Alloys of metals is an important and significant part of materials science. Of all the metallic alloys in use today, the alloys of iron (steel, stainless steel, cast iron, tool steel, alloy steels) make up the largest proportion both by quantity and commercial value. Iron alloyed with various weight percentages of carbon gives low, mid and high carbon steels. For the steels, the hardness and tensile strength of the steel is directly related to the amount of carbon present, while increasing carbon levels lead to lower ductility and toughness. The addition of silicon and graphitization will produce cast irons (although some cast irons are made precisely with no graphitization). The addition of chromium, nickel and molybdenum to carbon steels (more than 10%) gives us stainless steels.
Other significant metallic alloys are those of aluminium, titanium, copper and magnesium. Copper alloys have been know for a long time (during the Bronze Age), while the alloys of the other three metals have been relatively recently developed, due to the chemical reactivity of these metals and the resultant difficulty in their extraction which wasn't accomplished (electrolytically) until recently. The alloys of aluminium, titanium and magnesium are also known and valued for their high strength to weight ratios and, in the case of magnesium, their ability to provide electromagnetic shielding. These materials find special applications where high strength-weight ratios are desired (aero-space industry).

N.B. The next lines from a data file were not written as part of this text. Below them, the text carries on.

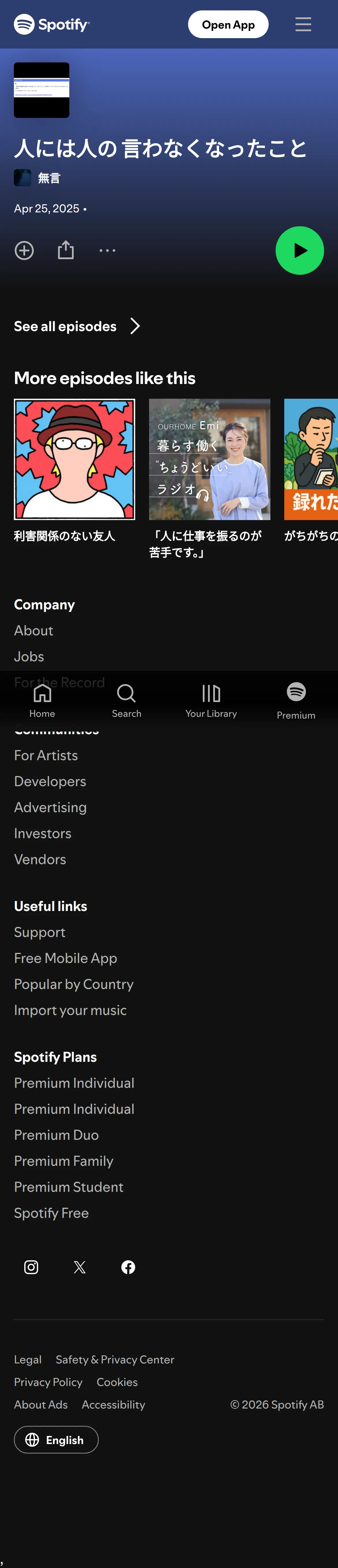Select the 利害関係のない友人 episode thumbnail

[x=74, y=460]
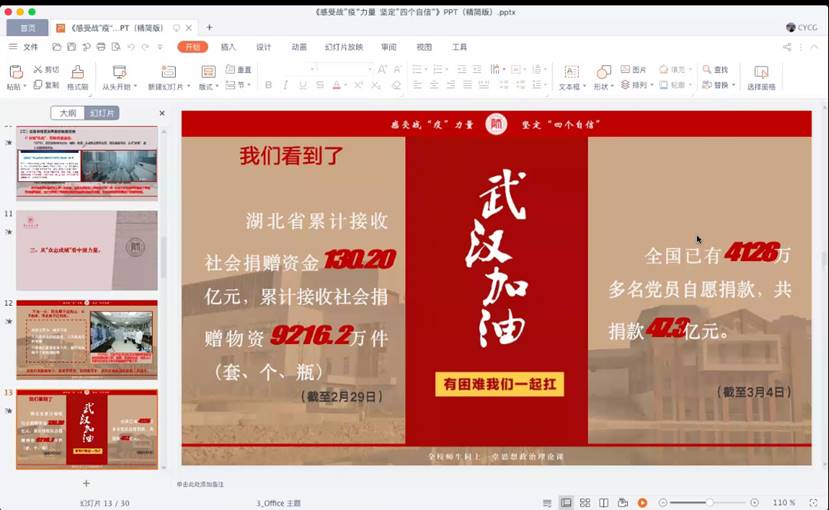The image size is (829, 510).
Task: Start slideshow with orange play button
Action: pos(642,502)
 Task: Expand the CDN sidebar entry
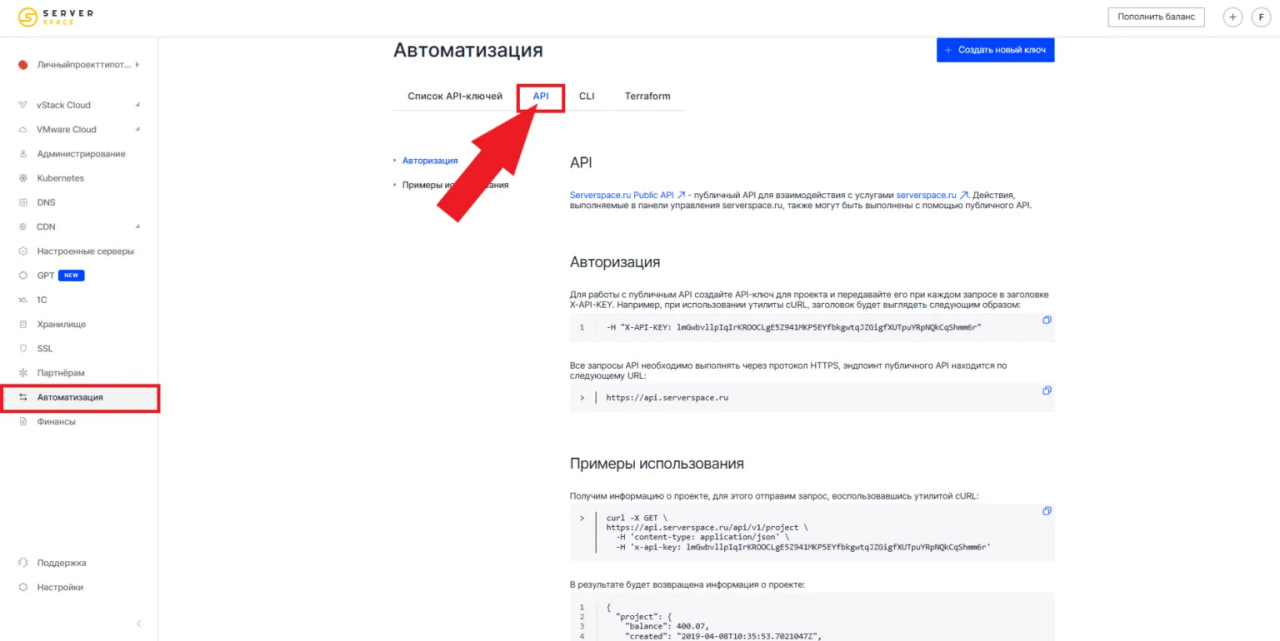point(52,226)
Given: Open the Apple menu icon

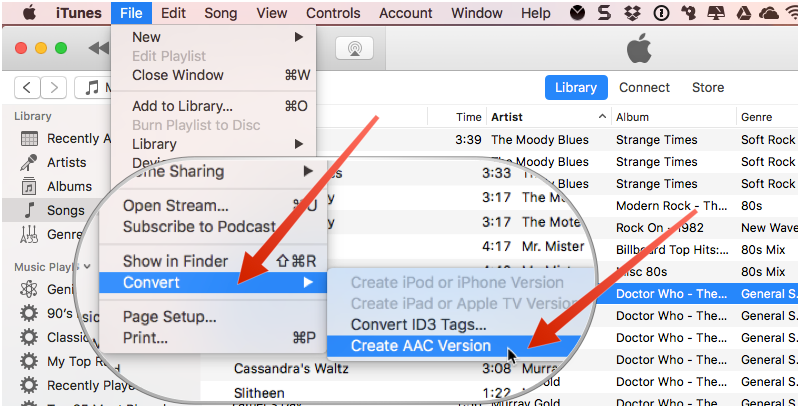Looking at the screenshot, I should click(x=30, y=13).
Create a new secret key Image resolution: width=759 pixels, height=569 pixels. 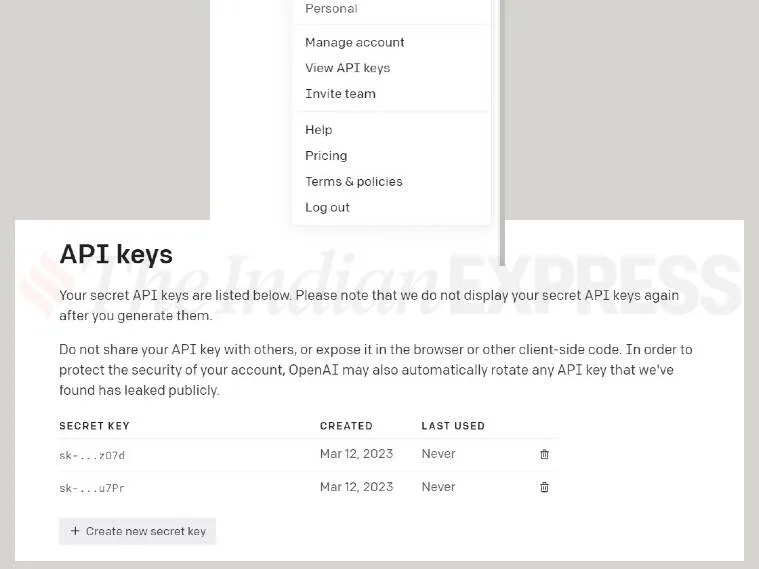click(x=137, y=531)
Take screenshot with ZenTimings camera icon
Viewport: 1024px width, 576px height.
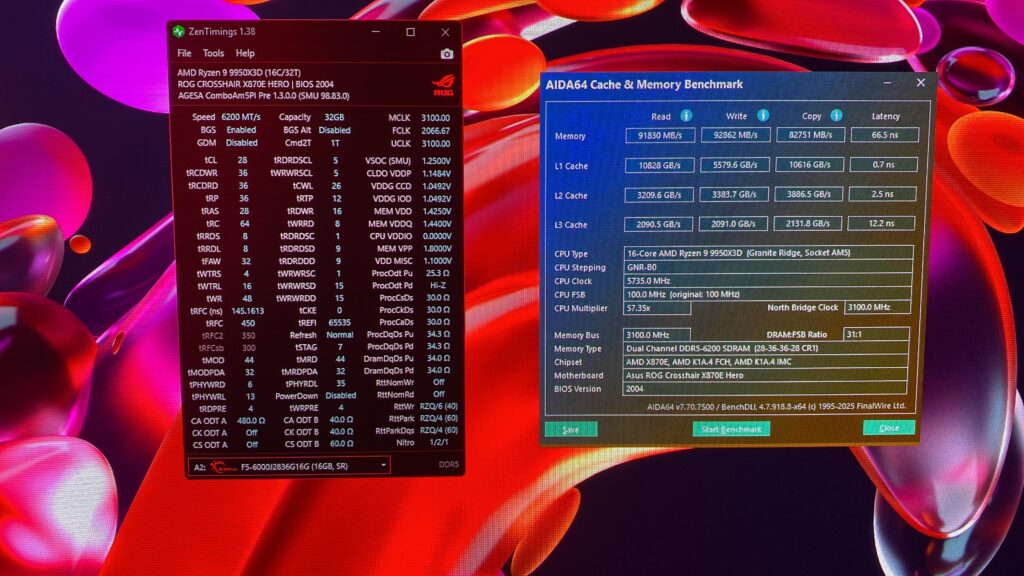point(447,54)
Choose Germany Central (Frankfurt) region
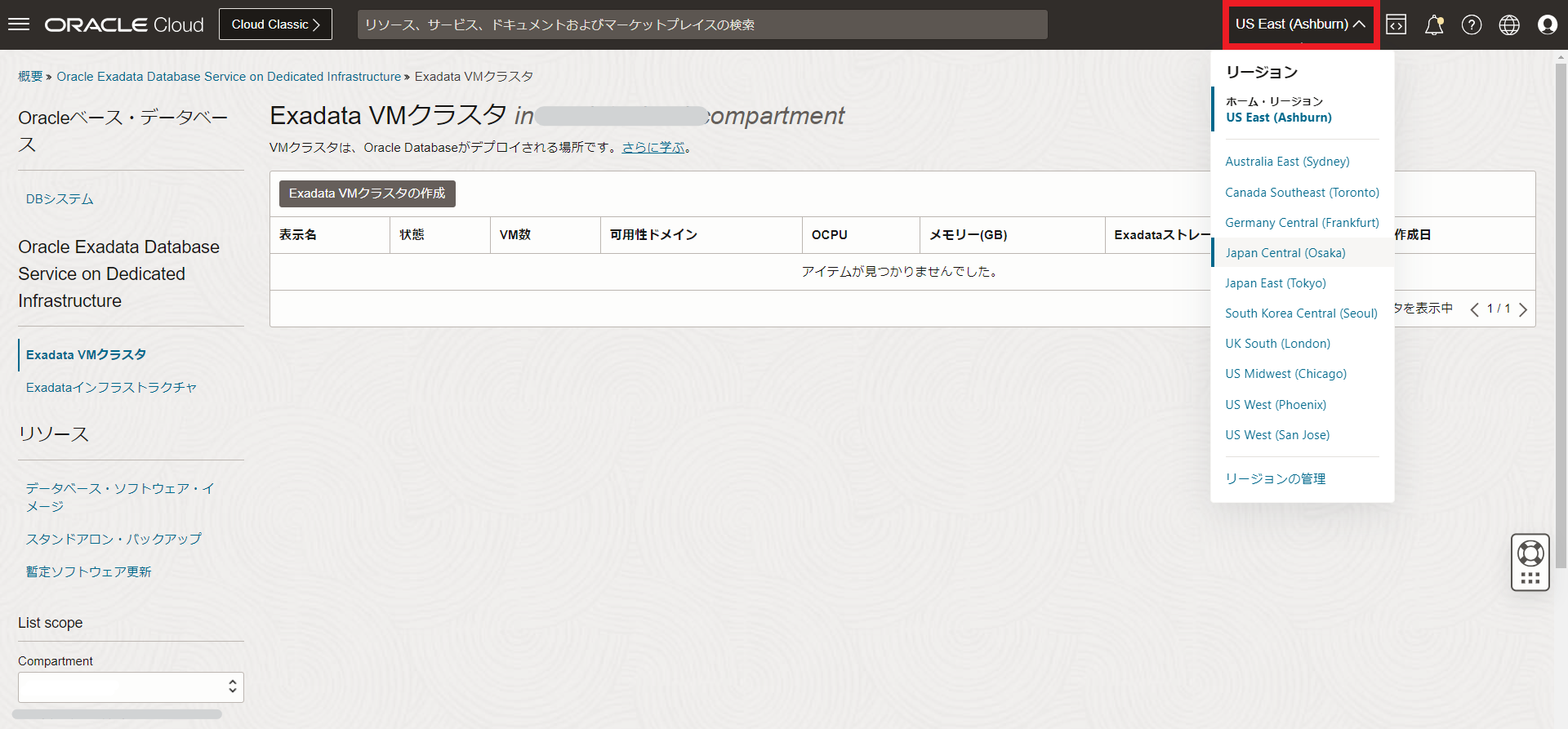Image resolution: width=1568 pixels, height=729 pixels. coord(1302,223)
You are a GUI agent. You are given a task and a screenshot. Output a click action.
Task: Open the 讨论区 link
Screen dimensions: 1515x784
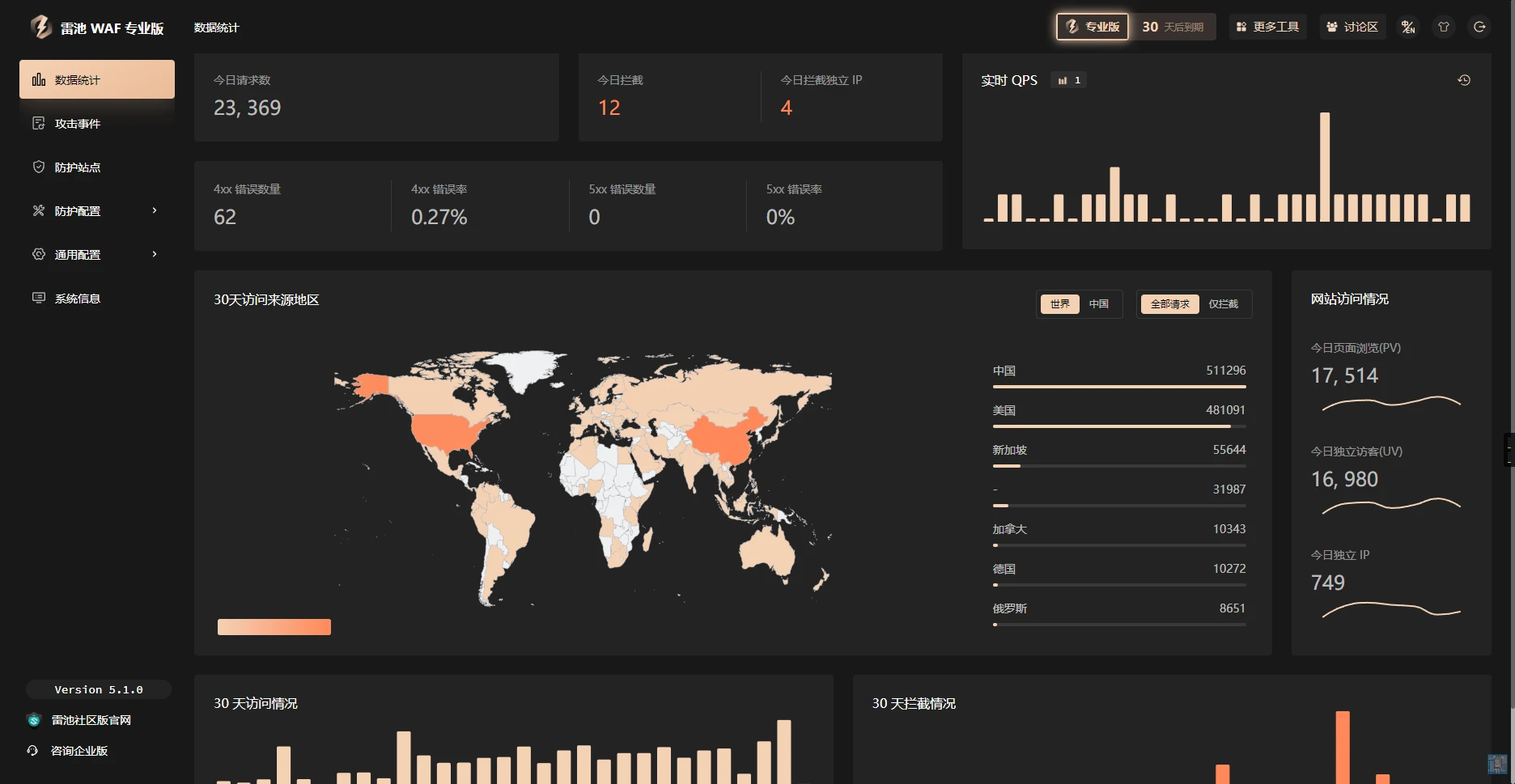point(1352,27)

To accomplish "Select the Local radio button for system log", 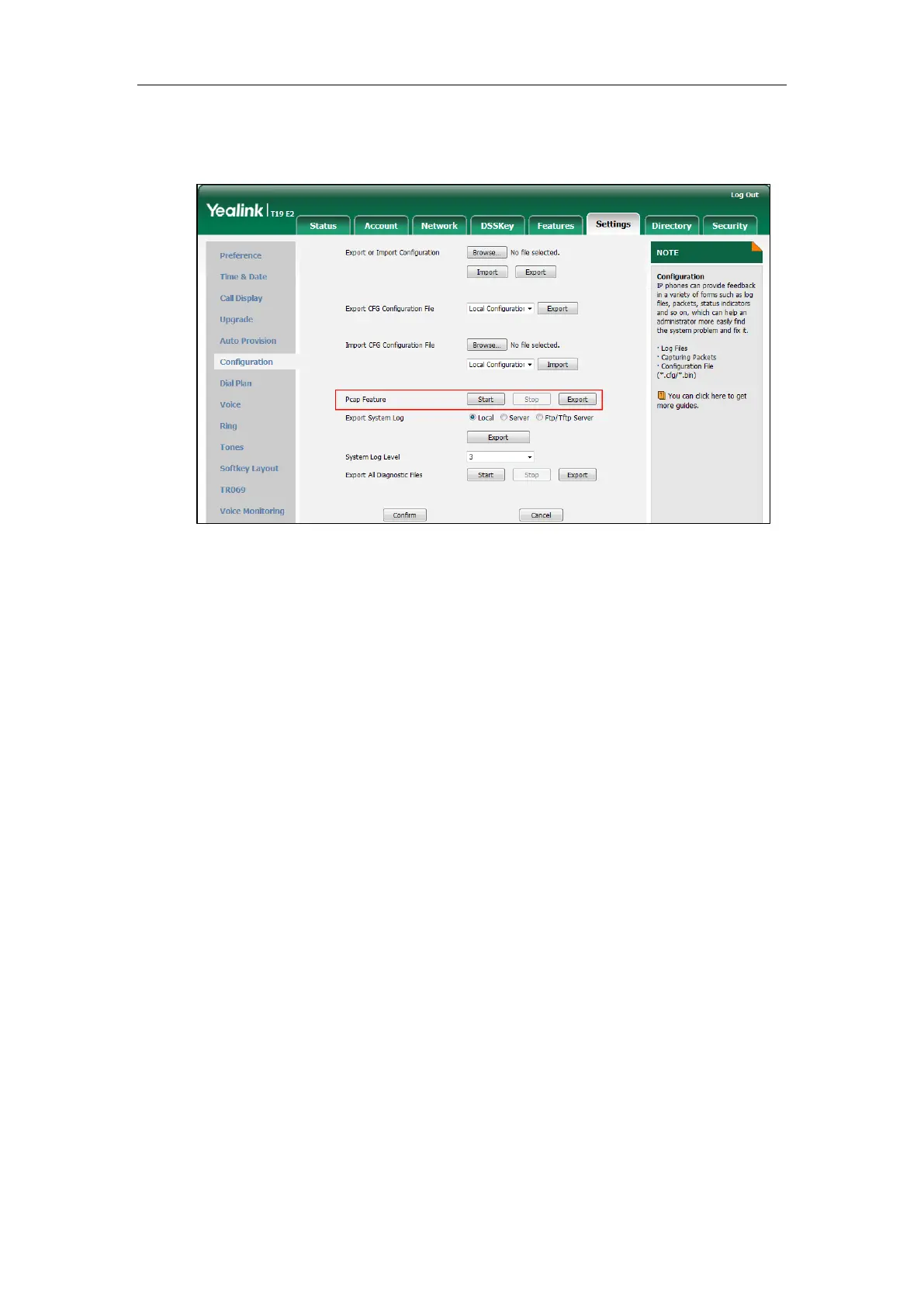I will [472, 418].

Other than metals, polymers and ceramics are also an important part of material science. Polymers are the raw materials (the resins) used to make what we commonly call plastics. Plastics really are the final product after a/many polymers and additives have been processed and shaped into a final shape and form. Polymers that have been around and are in current widespread use include polyethylene, polypropylene, polyvinyl-chloride, polystyrene, nylons, polyesters, acrylics, polyurethane, polycarbonates. Plastics are generally classified as "commodity", "specialty" and "engineering" plastics.
PVC is a commodity plastic, it is widely used, low cost and annual quantities are huge. It lends itself to an incredible array of applications, from faux leather to electrical insulation to cabling to packaging and vessels. Its fabrication and processing are simple and well-established. The versatility of PVC is due to the wide range of additives that it accepts. Additives in polymer science refers to the chemicals and compounds added to the polymer base to modify its physical and material properties.
Polycarbon would be normally considered an engineering plastic (other examples include PEEK, ABS). Engineering plastics are valued for their superior strengths and other special material properties. They are usually not used for disposable applications, unlike commodity plastics.
Specialty plastics are really the materials with unique characteristics, such as ultrahigh strength, electrical conductivity, electro-florescence, high thermal stability, etc.
It should be noted here that the dividing line between the various types of plastics is not based on material but rather their properties and applications. For instance, polypropylene (PP) is a cheap, slippery polymer commonly used to make disposable shopping bags and trash bags. It is commodity. But a variety of PP called Ultra-high Molecular Weight Polypropylene (UHMWPE) is an engineering plastic which is used extensively as the glide rails for industrial equipment.
Another application of material science in industry is the making of composite materials.
Composite materials are structured materials composed of at least two different macroscopic phases. An example would be steel-reinforced concrete. Also, take a look at the plastic casing of your telly set, cell-phone: these plastic casings are usually a composite made up of a thermoplastic matrix such as acrylonitrile-butadiene-styrene (ABS)in which calcium carbonate chalk, talc, glass fibres or carbon fibres have been added (dispersants) for added strength, bulk, or electro-static dispersion.